Decrypting VM Extension Settings with Azure WireServer

Decrypting VM Extension Settings with Azure WireServer

This article describes tools and a process to query the Azure WireServer from a compromised VM to retrieve and decrypt VM extension “Protected Settings” without directly reading local encrypted files. It provides PowerShell and Bash scripts (MicroBurst) that request goal state, fetch extension configs and certificate bundles, decrypt them using generated transport certificates, and extract sensitive settings for assessment and pivoting. #WireServer #Get-AzureVMExtensionSettingsWireServer

Keypoints

  • The Azure WireServer is a cloud-local endpoint accessible only from Azure VMs and can serve VM extension configurations including protected settings.
  • <li:Getting protected settings from the WireServer requires local administrator/root privileges and specific request headers, but can avoid reading local encrypted files directly.

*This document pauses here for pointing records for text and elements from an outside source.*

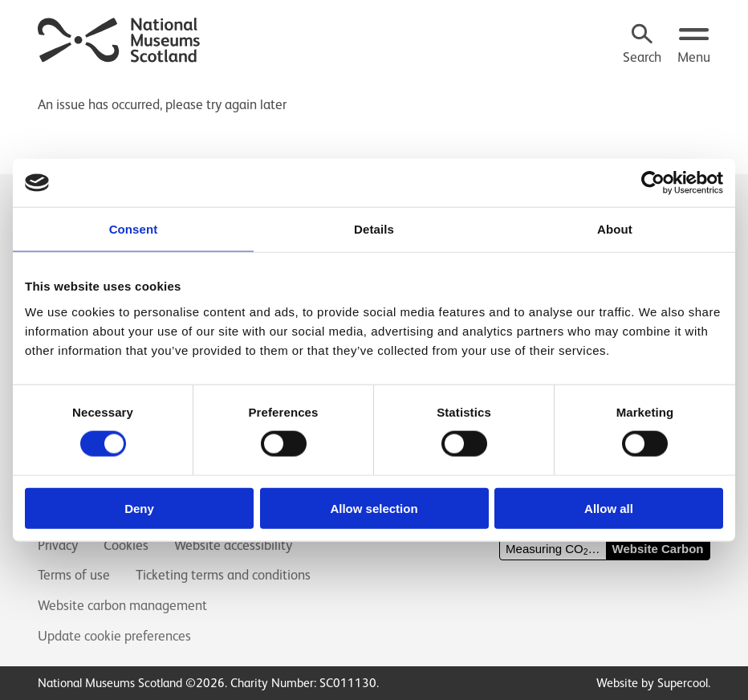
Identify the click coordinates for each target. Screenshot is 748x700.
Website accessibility (233, 545)
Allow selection (373, 507)
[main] (374, 96)
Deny (139, 507)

  • The general flow: request goal state, follow extension URLs, retrieve encrypted extension settings and certificate bundle, decrypt bundle with a generated transport certificate, then decrypt protected settings with extracted certs.
  • MicroBurst includes PowerShell and Linux scripts that automate the WireServer retrieval and decryption process, demonstrating successful decryption of CustomScriptExtension and OpenSSH extension settings in examples.
  • The tooling writes temporary and certificate files by default but can be adapted to avoid touching disk entirely; extracting private keys from bundles is possible and observed in examples.
  • Detections are limited: notable indicators include execution of the provided scripts, outbound HTTP calls to the WireServer endpoint, creation of temporary/certificate files, and specific request patterns used by the scripts.
  • Defensive recommendations: avoid placing sensitive data in VM extension settings, use references or temporary resources, monitor access to extension files, and consider canary credentials in extensions for early detection.

MITRE Techniques

  • [T1573] Encrypted Channel – Used to request and retrieve certificate bundles and protected settings from the WireServer using HTTPS and transport certificates (“Requesting certificate bond package… Retrieved certificate bond package”).
  • [T1552] Unsecured Credentials – Extraction and decryption of VM extension protected settings to obtain credentials or sensitive configuration (“SUCCESS: Decrypted ProtectedSettings for the Microsoft.Compute.CustomScriptExtension extension” and resulting decrypted command/fileUris shown).
  • [T1105] Ingress Tool Transfer – The process involves downloading resources referenced in extension settings (e.g., fileUris pointing to storage account blobs) which can enable transfer of scripts or payloads (“fileUris”:[“https://notarealstorageaccount.blob.core.windows.net/cse/whoami.ps1?…”]).
  • [T1016] System Network Configuration Discovery – Enumerating and interacting with the WireServer endpoint (a cloud-local service) to discover goalstate and extension configurations (“Retrieving goalstate configuration… Retrieving extension configurations…”).
  • [T1537] Transfer Data to Cloud Account – Use of VM extension settings and storage URIs (SAS tokens) to reference or exfiltrate sensitive data via cloud storage links included in decrypted settings (“fileUris…sp=r&st=2025-09-17…se=2025-12-16…sig=…”).

Indicators of Compromise

  • [Domain ] WireServer endpoint context – outbound HTTP(S) requests from VM to the Azure WireServer public IP/endpoint (examples shown in logs as “Testing connectivity to WireServer… Connected to WireServer”).
  • [File Names ] local temporary and certificate files written by scripts – examples: certificate_bond.bin, cert_DC=Windows Azure CRP Certificate Generator_B9F1F313.crt, and exported PKCS#12 files saved to certs/ (and other temp files like /tmp/microburst-080D6D).
  • [Extension Names ] VM extension identifiers with protected settings – examples: Microsoft.Compute.CustomScriptExtension, Microsoft.Azure.OpenSSH.WindowsOpenSSH, Microsoft.Azure.Extensions.CustomScript (used in Linux example).
  • [SAS URLs ] storage blob URIs referenced in decrypted settings – examples: https://notarealstorageaccount.blob.core.windows.net/cse/whoami.ps1?…sig=idQw8lGU0FnoK4X%2BaaQijzLl9cbbHaKN4RMdd34wrno%3D, https://notarealstorageaccount.blob.core.windows.net/cse/whoami.sh?…sig=TY29jl46inaLN2bb32xf%2B0psaa88MBn852CKapokbwQ%3D (and other SAS URIs).
  • [Certificate Thumbprints ] certificate identifiers included in goal state and extension configs – examples: B9F1F313496EFF1A8B498C24BBD467E04ADB7131, B8A6C00BA1B792FC0D73DD1AC087468DA34E8E2B.